Final Paper: Due on Feb 6th/THU, whole day






BASICS:
For BA: 1,000-1,500/MA: 2,000-2,500 words. The annotation style of the Paper will be Harvard. Please self-study it (citation tools such as Mendeley, and Zotero would really help you!).

Please submit the Final Paper to the lecturer’s email address maran@nagoya-u.jp with the subject “CFA final paper”. The WORD file should contain “CFA” + the student’s name in its file name (because it would make it easier to categorize your submissions). I’d send out confirmation email once your assignment is received.

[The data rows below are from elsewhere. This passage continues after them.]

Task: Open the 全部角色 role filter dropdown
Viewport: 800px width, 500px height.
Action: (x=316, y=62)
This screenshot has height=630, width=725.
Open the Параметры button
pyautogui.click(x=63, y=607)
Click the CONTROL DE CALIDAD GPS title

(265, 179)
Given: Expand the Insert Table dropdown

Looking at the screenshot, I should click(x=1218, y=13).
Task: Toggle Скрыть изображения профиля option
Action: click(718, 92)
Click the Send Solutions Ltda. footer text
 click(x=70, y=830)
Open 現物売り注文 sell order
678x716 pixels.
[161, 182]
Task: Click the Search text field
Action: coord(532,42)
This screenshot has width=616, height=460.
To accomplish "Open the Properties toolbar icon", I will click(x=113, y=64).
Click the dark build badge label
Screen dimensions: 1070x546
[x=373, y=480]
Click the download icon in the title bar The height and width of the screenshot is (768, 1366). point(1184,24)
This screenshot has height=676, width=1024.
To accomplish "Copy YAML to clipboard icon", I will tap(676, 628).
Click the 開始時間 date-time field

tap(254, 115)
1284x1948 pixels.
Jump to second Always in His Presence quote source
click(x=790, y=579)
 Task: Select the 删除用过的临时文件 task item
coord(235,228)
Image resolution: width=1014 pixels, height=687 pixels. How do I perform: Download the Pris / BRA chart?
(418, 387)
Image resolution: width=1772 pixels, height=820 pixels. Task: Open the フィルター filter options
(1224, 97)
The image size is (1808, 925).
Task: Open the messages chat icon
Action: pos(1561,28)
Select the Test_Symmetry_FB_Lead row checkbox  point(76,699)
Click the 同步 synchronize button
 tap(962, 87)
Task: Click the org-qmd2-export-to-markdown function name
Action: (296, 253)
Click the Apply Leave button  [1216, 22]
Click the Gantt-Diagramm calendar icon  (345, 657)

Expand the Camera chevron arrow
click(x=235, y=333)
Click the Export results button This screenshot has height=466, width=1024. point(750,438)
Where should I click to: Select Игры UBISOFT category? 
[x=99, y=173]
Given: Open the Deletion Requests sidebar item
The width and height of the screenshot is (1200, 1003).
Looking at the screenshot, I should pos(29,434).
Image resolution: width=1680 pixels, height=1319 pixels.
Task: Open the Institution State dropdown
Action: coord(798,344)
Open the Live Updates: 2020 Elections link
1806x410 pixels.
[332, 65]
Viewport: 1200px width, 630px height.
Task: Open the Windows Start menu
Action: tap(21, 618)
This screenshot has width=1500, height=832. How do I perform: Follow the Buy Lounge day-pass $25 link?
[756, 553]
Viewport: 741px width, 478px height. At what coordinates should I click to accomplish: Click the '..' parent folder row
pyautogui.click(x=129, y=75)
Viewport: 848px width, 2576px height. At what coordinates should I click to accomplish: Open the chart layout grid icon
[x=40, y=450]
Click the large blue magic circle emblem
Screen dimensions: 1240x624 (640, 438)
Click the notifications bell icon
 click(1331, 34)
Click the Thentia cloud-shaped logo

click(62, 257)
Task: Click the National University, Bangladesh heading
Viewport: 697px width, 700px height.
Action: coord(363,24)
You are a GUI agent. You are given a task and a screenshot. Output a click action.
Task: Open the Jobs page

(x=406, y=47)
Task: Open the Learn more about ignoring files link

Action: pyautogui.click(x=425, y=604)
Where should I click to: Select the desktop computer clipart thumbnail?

Late submission is not accepted unless emergency happens.

Format
Include the following information at the top of each assignment:


Your Name
Course Title
Submission Date
Final Paper

Title of article








What to Work on and How?
This final paper shall demonstrate how well you are capable of working with major critical analytical methods introduced throughout this semester.

1)    This assignment should be case study-based (=analysis of specific film text, and/or film auteur etc.): 
a. it is encouraged that you continue your explorations from your earlier reading journals, working with titles such as Citizen Kane, Fight Club, Train to Busan, and Silence of the Lambs; 
b. you could work on case studies you find interesting beyond the syllabus too. In such a case, talk to Ma Ran and your TA.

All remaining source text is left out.